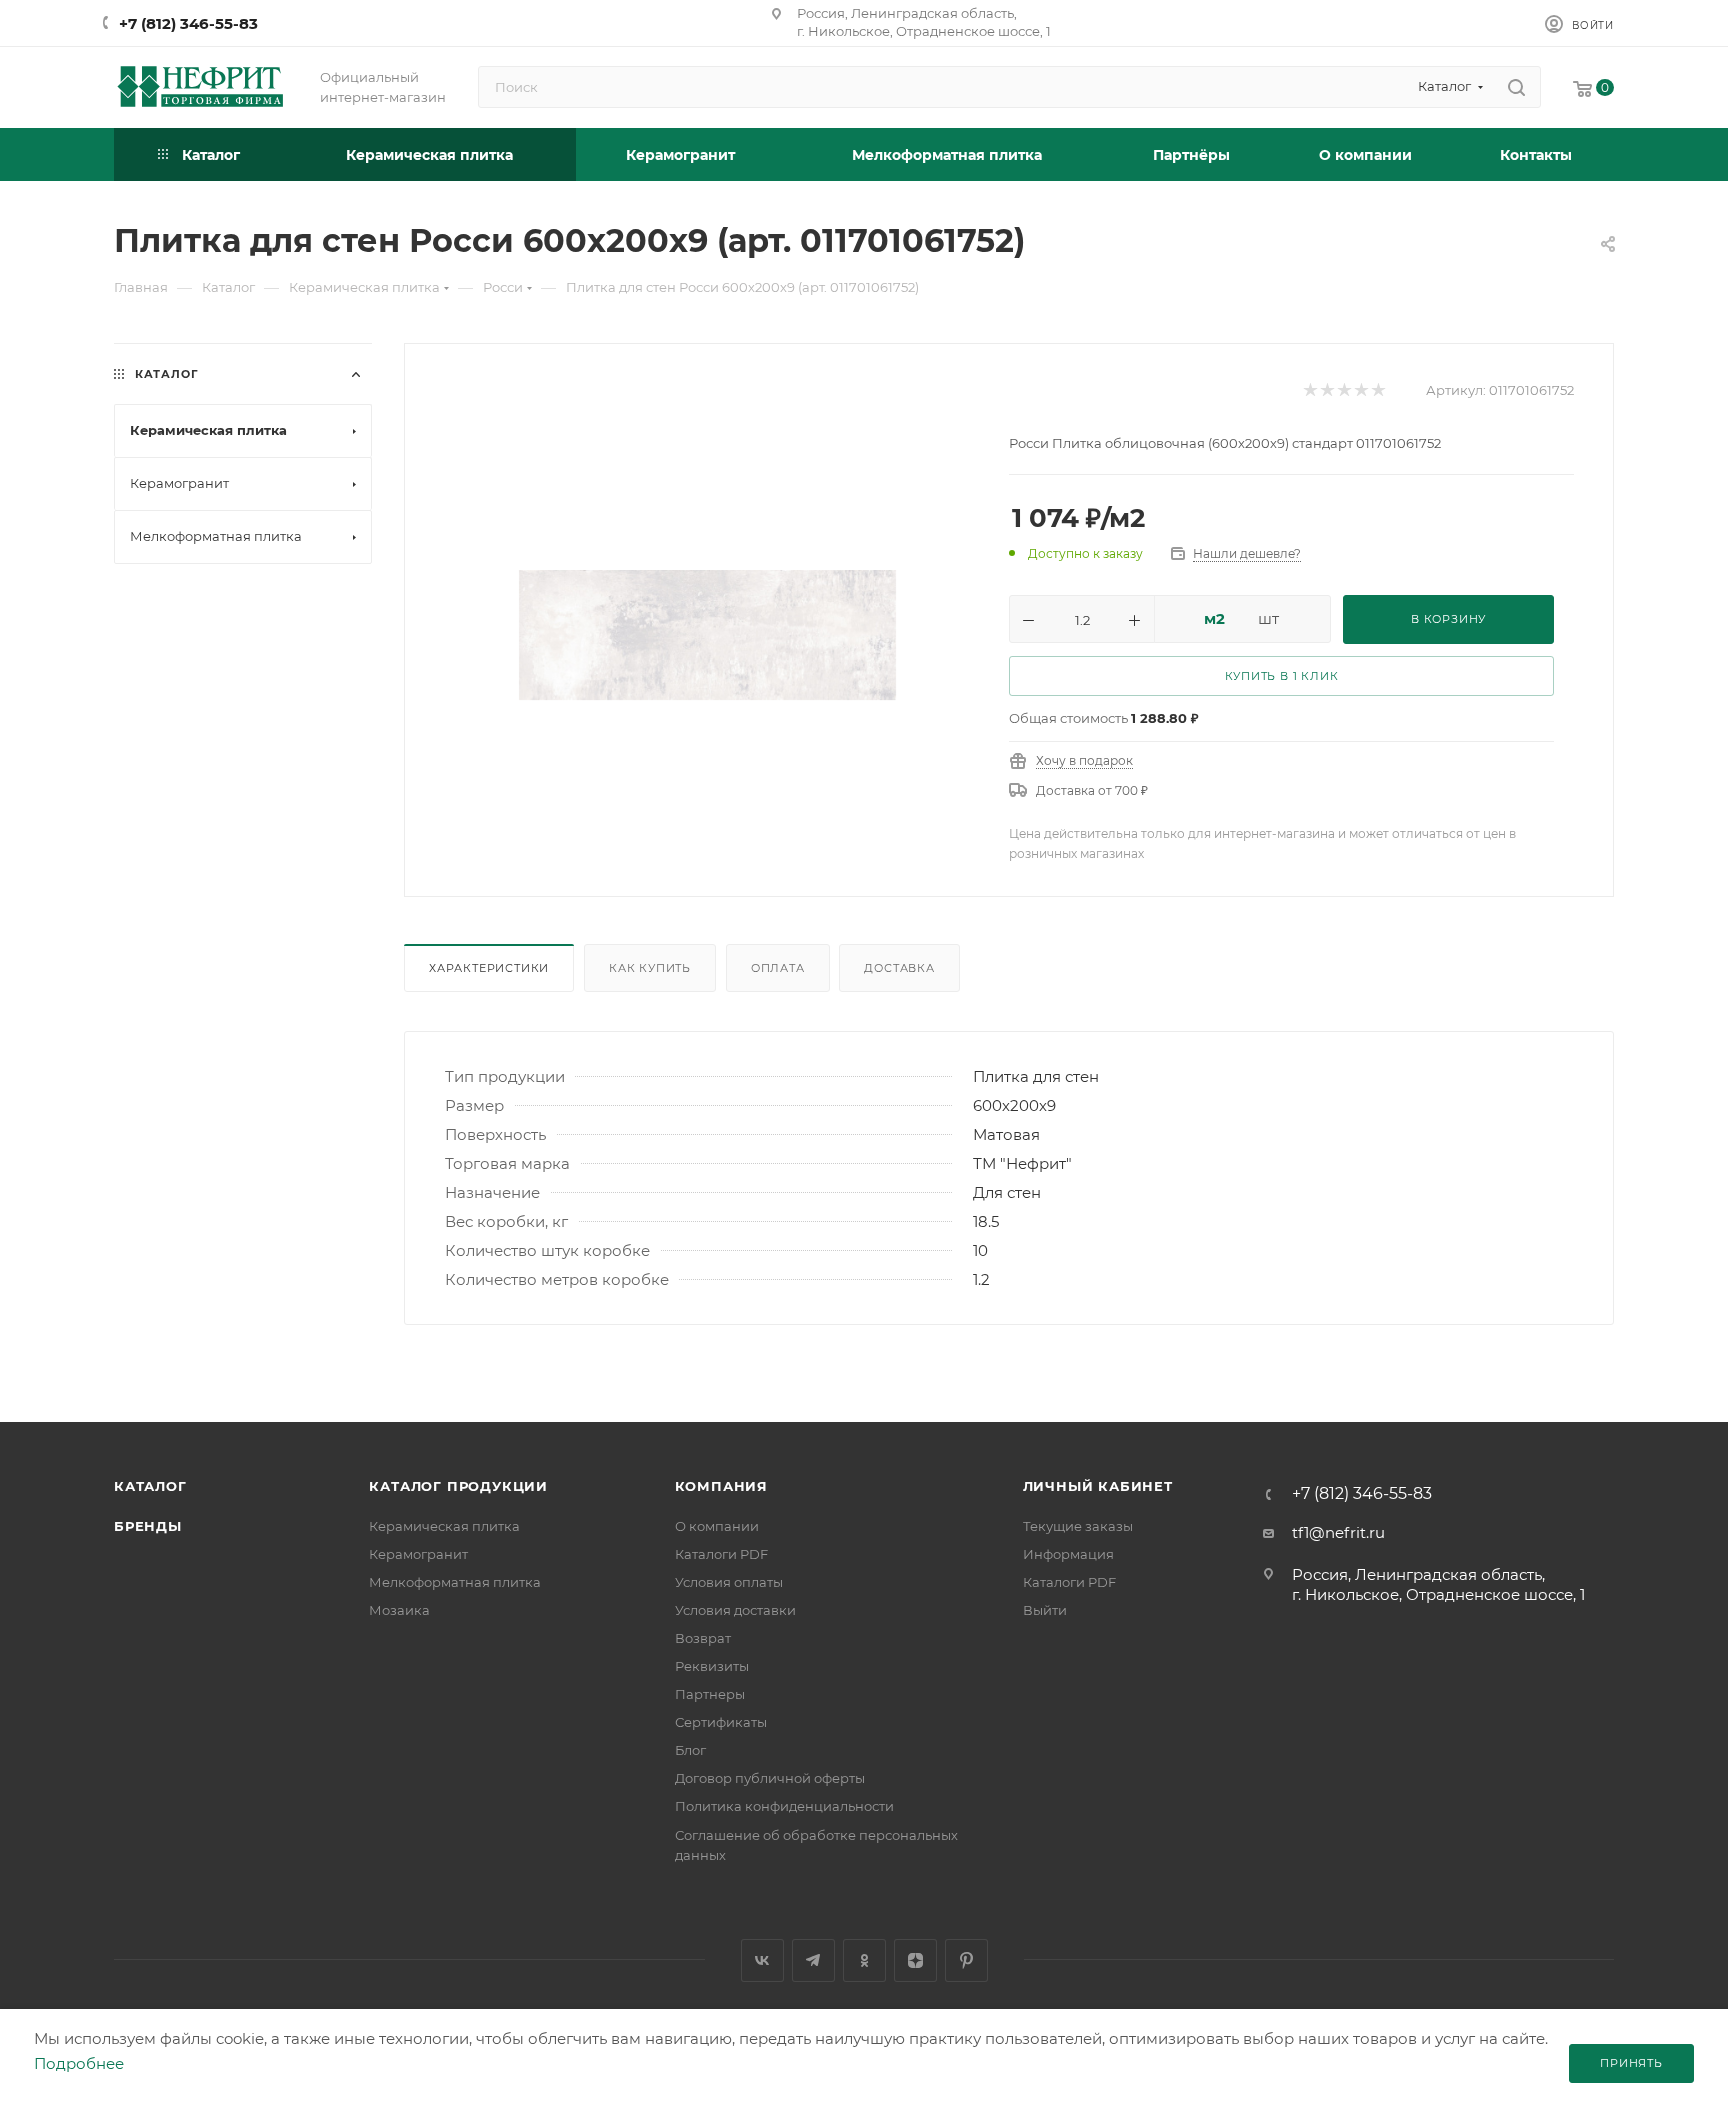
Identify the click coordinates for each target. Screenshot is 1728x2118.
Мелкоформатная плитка (455, 1582)
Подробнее (79, 2063)
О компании (717, 1526)
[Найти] (1516, 87)
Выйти (1045, 1610)
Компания (721, 1486)
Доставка (899, 968)
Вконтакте (762, 1960)
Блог (690, 1750)
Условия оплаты (729, 1582)
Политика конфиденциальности (784, 1806)
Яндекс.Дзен (915, 1960)
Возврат (703, 1638)
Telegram (813, 1960)
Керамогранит (418, 1554)
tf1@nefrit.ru (1338, 1532)
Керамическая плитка (444, 1526)
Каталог (150, 1486)
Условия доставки (735, 1610)
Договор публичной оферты (770, 1778)
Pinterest (966, 1960)
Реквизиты (712, 1666)
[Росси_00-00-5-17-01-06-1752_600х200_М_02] (707, 634)
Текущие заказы (1078, 1526)
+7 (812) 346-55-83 (188, 23)
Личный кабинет (1098, 1486)
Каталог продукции (458, 1486)
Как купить (650, 968)
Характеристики (489, 968)
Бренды (148, 1526)
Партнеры (710, 1694)
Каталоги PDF (721, 1554)
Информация (1068, 1554)
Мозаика (399, 1610)
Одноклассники (864, 1960)
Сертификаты (721, 1722)
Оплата (778, 968)
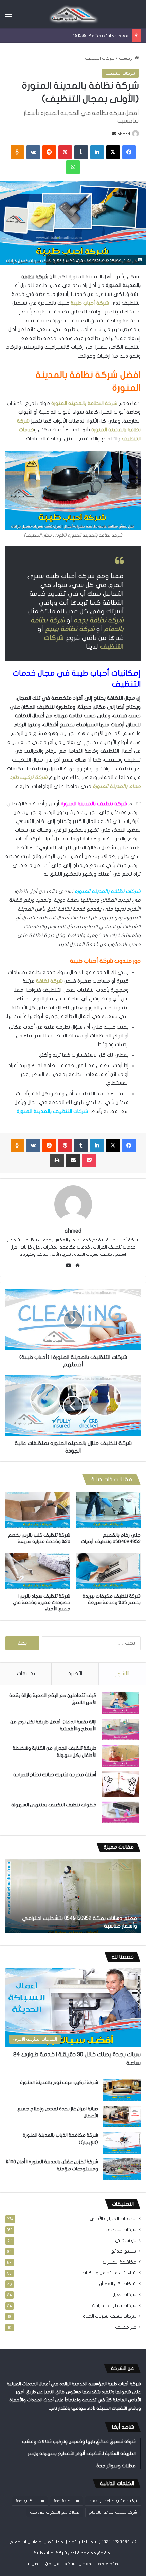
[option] (73, 1896)
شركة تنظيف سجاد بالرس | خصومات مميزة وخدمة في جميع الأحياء (41, 1602)
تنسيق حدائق (123, 2251)
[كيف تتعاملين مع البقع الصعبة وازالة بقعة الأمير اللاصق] (120, 1703)
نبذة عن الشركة (79, 2563)
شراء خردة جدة (66, 2501)
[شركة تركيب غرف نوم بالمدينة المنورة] (122, 2090)
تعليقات (26, 1673)
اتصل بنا (33, 2563)
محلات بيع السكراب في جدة (54, 2512)
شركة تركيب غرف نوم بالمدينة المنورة (59, 2082)
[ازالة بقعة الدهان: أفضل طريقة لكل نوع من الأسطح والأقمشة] (120, 1729)
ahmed (123, 134)
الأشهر (122, 1673)
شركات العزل (124, 2294)
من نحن (52, 2563)
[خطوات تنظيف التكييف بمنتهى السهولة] (120, 1812)
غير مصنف (125, 2327)
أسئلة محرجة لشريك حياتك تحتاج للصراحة (54, 1774)
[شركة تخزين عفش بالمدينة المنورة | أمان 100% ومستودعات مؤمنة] (122, 2169)
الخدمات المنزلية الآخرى (113, 2218)
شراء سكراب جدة (30, 2501)
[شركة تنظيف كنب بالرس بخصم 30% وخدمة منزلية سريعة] (37, 1510)
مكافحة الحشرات (119, 2262)
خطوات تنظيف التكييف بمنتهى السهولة (53, 1804)
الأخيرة (75, 1673)
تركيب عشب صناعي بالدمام (113, 2501)
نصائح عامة (109, 2563)
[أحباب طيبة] (73, 14)
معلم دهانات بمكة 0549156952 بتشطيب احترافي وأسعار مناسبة (67, 35)
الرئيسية (127, 58)
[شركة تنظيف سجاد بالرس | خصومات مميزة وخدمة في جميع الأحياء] (37, 1571)
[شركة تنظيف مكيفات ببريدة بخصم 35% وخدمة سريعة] (108, 1571)
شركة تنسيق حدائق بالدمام (113, 2512)
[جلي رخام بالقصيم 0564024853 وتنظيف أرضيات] (108, 1510)
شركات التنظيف (100, 58)
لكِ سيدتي (125, 2240)
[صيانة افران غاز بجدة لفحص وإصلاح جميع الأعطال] (122, 2116)
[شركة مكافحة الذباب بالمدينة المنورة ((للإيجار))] (122, 2143)
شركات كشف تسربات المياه (109, 2316)
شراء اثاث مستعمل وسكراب (109, 2273)
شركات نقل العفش (117, 2283)
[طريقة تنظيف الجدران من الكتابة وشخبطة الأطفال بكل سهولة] (120, 1756)
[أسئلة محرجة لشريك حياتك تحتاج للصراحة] (120, 1784)
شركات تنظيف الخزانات (114, 2305)
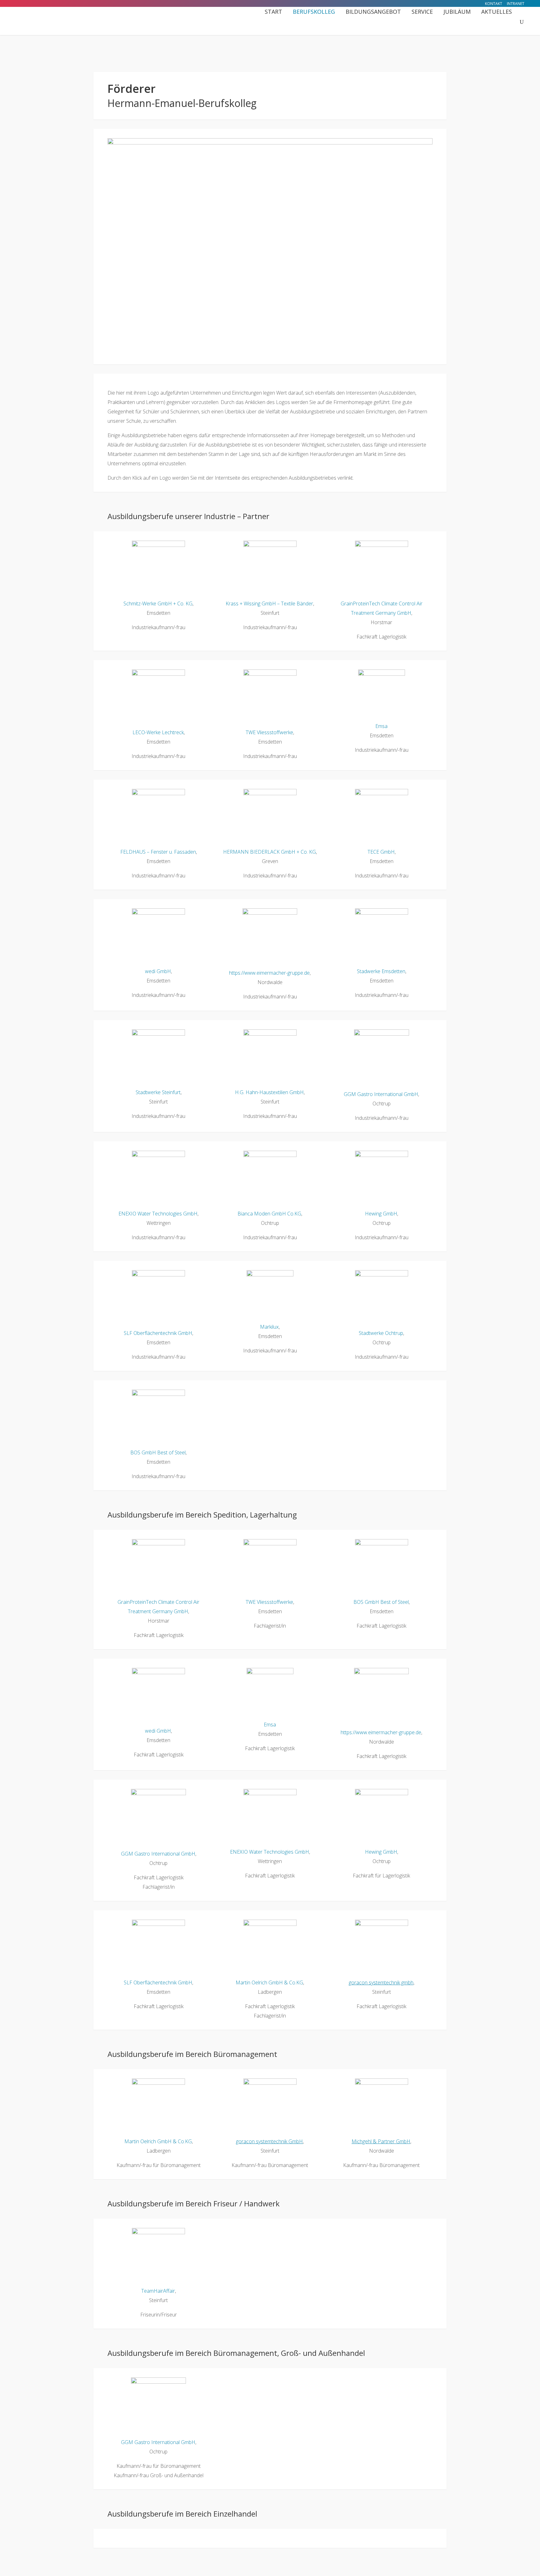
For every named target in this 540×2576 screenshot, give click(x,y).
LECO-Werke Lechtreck (158, 732)
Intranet (515, 3)
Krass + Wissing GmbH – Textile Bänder (269, 603)
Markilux (269, 1326)
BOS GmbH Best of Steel (158, 1452)
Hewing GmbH (381, 1213)
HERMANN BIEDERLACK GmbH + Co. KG (269, 851)
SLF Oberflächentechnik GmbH (158, 1333)
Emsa (381, 726)
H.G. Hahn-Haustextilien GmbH (269, 1092)
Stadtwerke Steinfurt (158, 1092)
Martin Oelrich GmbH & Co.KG (269, 1982)
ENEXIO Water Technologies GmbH (158, 1213)
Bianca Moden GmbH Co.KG (269, 1213)
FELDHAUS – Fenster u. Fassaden (158, 851)
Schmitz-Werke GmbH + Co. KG (157, 603)
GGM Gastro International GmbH (381, 1094)
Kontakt (493, 3)
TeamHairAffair (158, 2290)
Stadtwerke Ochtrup (381, 1333)
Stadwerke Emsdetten (381, 971)
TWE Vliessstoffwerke (269, 732)
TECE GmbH (381, 851)
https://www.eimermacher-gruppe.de (269, 972)
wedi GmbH (158, 971)
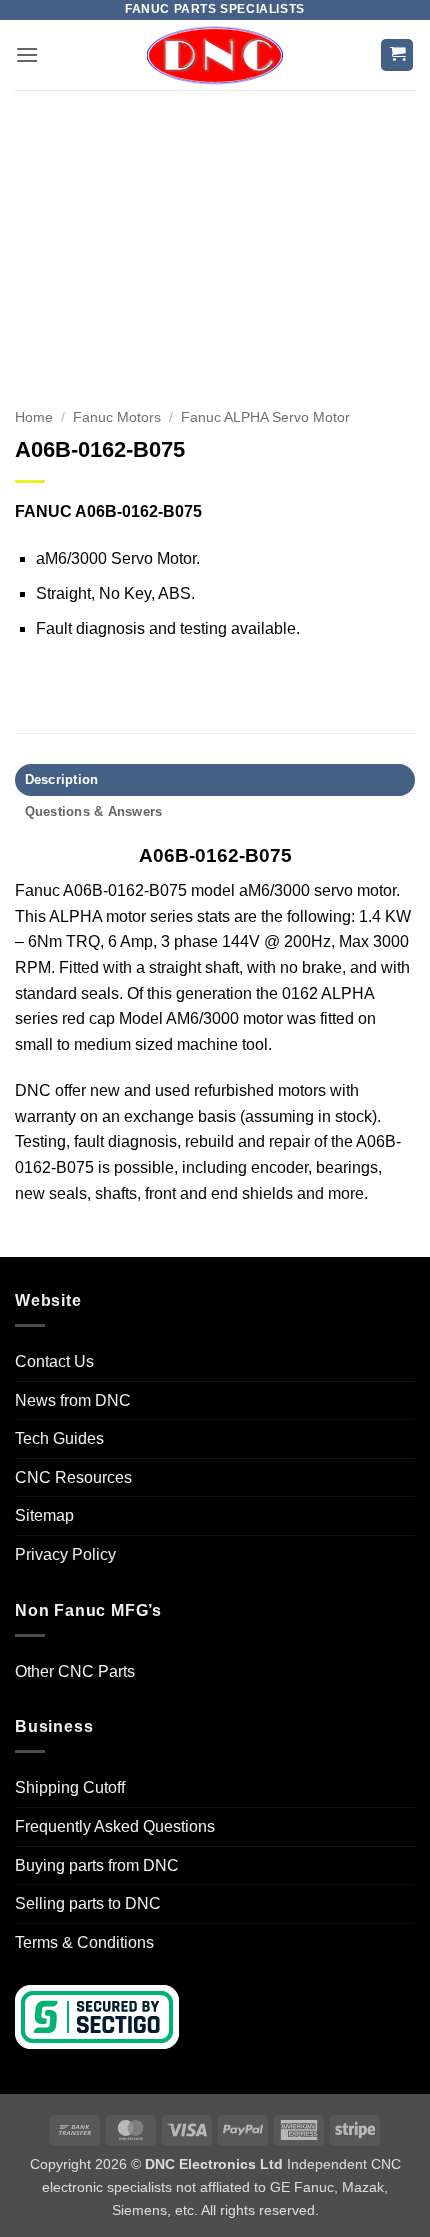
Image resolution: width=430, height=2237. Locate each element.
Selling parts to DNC (88, 1903)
◇ ◇ ◇ ◇ ◇ ◇ ◇
EXERCISE GOAL »
Please output, exactly as written, the lines above from the one holding "Керамогранит (418, 1554)" through the one holding "نصائح عامة (109, 2563)", both included, with the pictures omitted.

RESPONSE »
Керамогранит (418, 1554)
tf1@nefrit.ru (1338, 1532)
Керамическая плитка (444, 1526)
Каталог (150, 1486)
Условия доставки (735, 1610)
Договор публичной оферты (770, 1778)
Pinterest (966, 1960)
Реквизиты (712, 1666)
[Росси_00-00-5-17-01-06-1752_600х200_М_02] (707, 634)
Текущие заказы (1078, 1526)
+7 (812) 346-55-83 (188, 23)
Личный кабинет (1098, 1486)
Каталог продукции (458, 1486)
Как купить (650, 968)
Характеристики (489, 968)
Бренды (148, 1526)
Партнеры (710, 1694)
Каталоги PDF (721, 1554)
Информация (1068, 1554)
Мозаика (399, 1610)
Одноклассники (864, 1960)
Сертификаты (721, 1722)
Оплата (778, 968)
[option] (73, 1896)
شركة تنظيف سجاد بالرس | خصومات مميزة وخدمة في جميع الأحياء (41, 1602)
تنسيق حدائق (123, 2251)
[كيف تتعاملين مع البقع الصعبة وازالة بقعة الأمير اللاصق] (120, 1703)
نبذة عن الشركة (79, 2563)
شراء خردة جدة (66, 2501)
[شركة تركيب غرف نوم بالمدينة المنورة] (122, 2090)
تعليقات (26, 1673)
اتصل بنا (33, 2563)
محلات بيع السكراب في جدة (54, 2512)
شركة تركيب غرف نوم بالمدينة المنورة (59, 2082)
[ازالة بقعة الدهان: أفضل طريقة لكل نوع من الأسطح والأقمشة] (120, 1729)
ahmed (123, 134)
الأشهر (122, 1673)
شركات العزل (124, 2294)
من نحن (52, 2563)
[خطوات تنظيف التكييف بمنتهى السهولة] (120, 1812)
غير مصنف (125, 2327)
أسئلة محرجة لشريك حياتك تحتاج للصراحة (54, 1774)
[شركة تخزين عفش بالمدينة المنورة | أمان 100% ومستودعات مؤمنة] (122, 2169)
الخدمات المنزلية الآخرى (113, 2218)
شراء سكراب جدة (30, 2501)
[شركة تنظيف كنب بالرس بخصم 30% وخدمة منزلية سريعة] (37, 1510)
مكافحة الحشرات (119, 2262)
خطوات تنظيف التكييف بمنتهى السهولة (53, 1804)
الأخيرة (75, 1673)
تركيب عشب صناعي بالدمام (113, 2501)
نصائح عامة (109, 2563)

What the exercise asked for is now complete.